You will work at the intersection of machine learning, software engineering, data, cloud infrastructure and platform reliability, helping bridge the gap between research and production. This role is ideal for someone who can think strategically about long-term platform capability, while still being technically hands-on enough to solve complex engineering and operational challenges.

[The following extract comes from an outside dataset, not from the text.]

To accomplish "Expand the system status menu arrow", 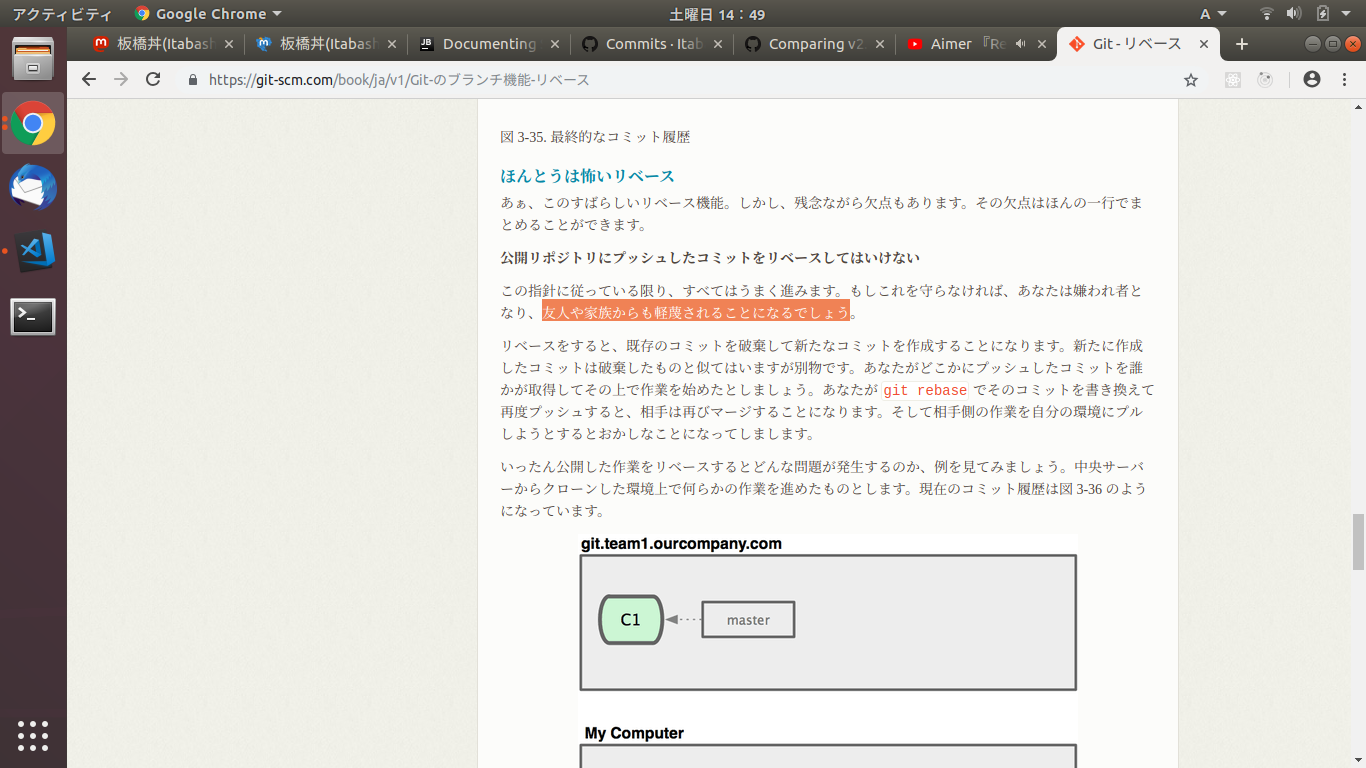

How you can make an impact- Lead the design and evolution of our ML platform, infrastructure and MLOps capability
- Build and maintain scalable, reliable and secure systems for model training, testing, deployment, monitoring and lifecycle management
- Develop the infrastructure and tooling that enable ML Engineers, Data Scientists and Researchers to work efficiently and ship models with confidence
- Design robust workflows for CI/CD, model versioning, reproducibility, experimentation, feature management and release management
- Own and improve the production environment for machine learning systems, ensuring strong standards for availability, performance, observability and resilience
- Define and implement monitoring across model and platform layers, including system health, data quality, drift, latency, throughput and cost efficiency
- Build or optimise internal self-service tooling and platform capabilities to reduce friction for teams working on ML use cases
- Partner closely with ML, Data, Software and Platform Engineering teams to productionise models and improve the end-to-end ML development lifecycle
- Support the scaling of infrastructure for both training and inference workloads, including high-throughput, real-time or compute-intensive use cases where relevant
- Drive best practice in governance, security, compliance, auditability and operational rigour across the ML lifecycle
- Improve the efficiency and cost-effectiveness of ML systems, including cloud resource usage, compute environments and deployment patterns
- Mentor engineers and act as a technical leader across ML platform and operations topics
- Help define the roadmap for ML enablement, ensuring the platform can support current needs while scaling for future growth
You will have experience working in high growth, fast paced tech-first environments. You are passionate about building and launching quality products that have a positive impact.
You're an experienced product leader with a background in security, identity (IAM), or enterprise SaaS. You combine strategic vision with operational rigour, and you're motivated by delivering usable, secure, and elegant solutions to complex technical problems.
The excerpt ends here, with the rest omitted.